Complete the following:
• A. Answer these questions using the text on Richard Hanna:
(i) In what town and state was Hanna born?
(ii) During which years did he serve in the California State Assembly?
(iii) How long was he in prison?
• B. For each statement, decide whether the text on Richard Hanna supports it. Answer yes or no and quote the words that settle it.
(i) Hanna served in the United States Naval Air Corps from 1942 to 1945.
(ii) Hanna was elected to Congress as a Republican.
(iii) The 34th congressional district he represented then included parts of San Diego County.
----- Text section
Richard Thomas Hanna (June 9, 1914 – June 9, 2001) was a U.S. Representative from California. He became involved in a scandal dubbed Koreagate by accepting bribes from a businessman working for the South Korean government.  He was found guilty, resigned his seat, and served one year in prison.

History
Hanna was born in Kemmerer, Wyoming and graduated from Pasadena Junior College, Pasadena, California. He received his BA and LLB from the University of California, Los Angeles and then became a lawyer in private practice, after serving in the United States Naval Air Corps from 1942 to 1945.

Career
Hanna served in the California State Assembly from 1956 to 1963. He was elected as a Democrat to the Eighty-eighth United States Congress in 1962 and to the five succeeding Congresses (January 3, 1963 - December 31, 1974) to represent California's 34th congressional district, which then covered parts of Los Angeles and Orange counties.
----------
----- Listed entries
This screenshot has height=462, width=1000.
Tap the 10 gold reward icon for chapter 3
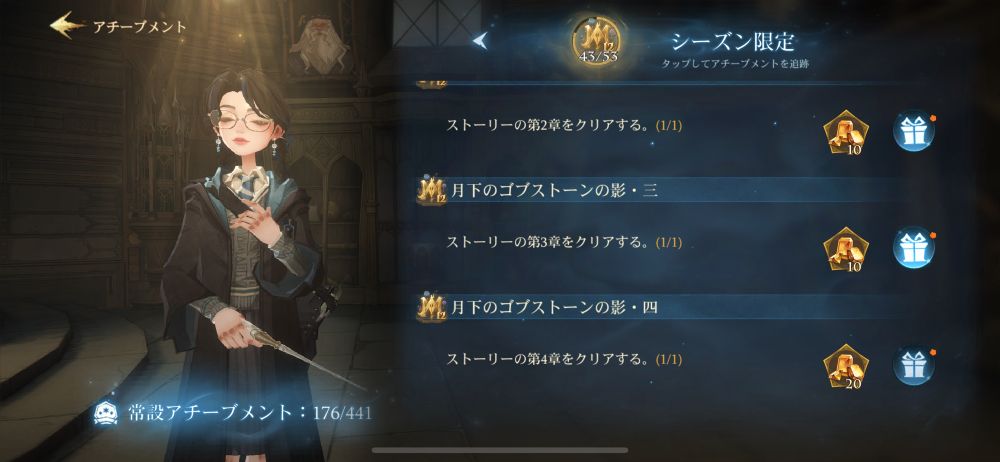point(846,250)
----------
----- Listed entries
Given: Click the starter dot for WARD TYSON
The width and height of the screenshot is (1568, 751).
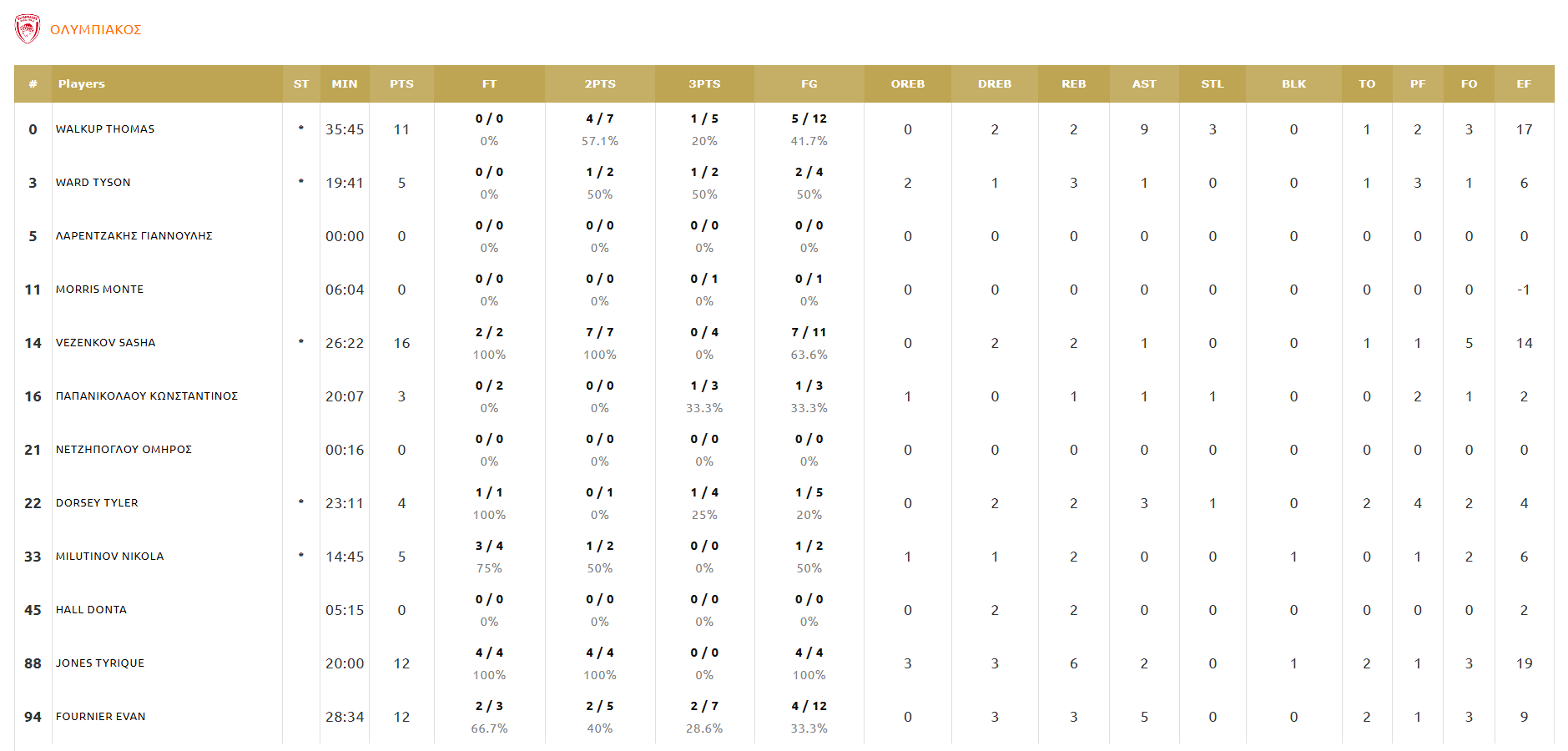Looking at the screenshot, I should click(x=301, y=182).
----------
List of solutions:
• A.
(i) Kemmerer, Wyoming
(ii) 1956 to 1963
(iii) One year

• B.
(i) Yes: "after serving in the United States Naval Air Corps from 1942 to 1945"
(ii) No: "He was elected as a Democrat to the Eighty-eighth United States Congress in 1962"
(iii) No: "which then covered parts of Los Angeles and Orange counties"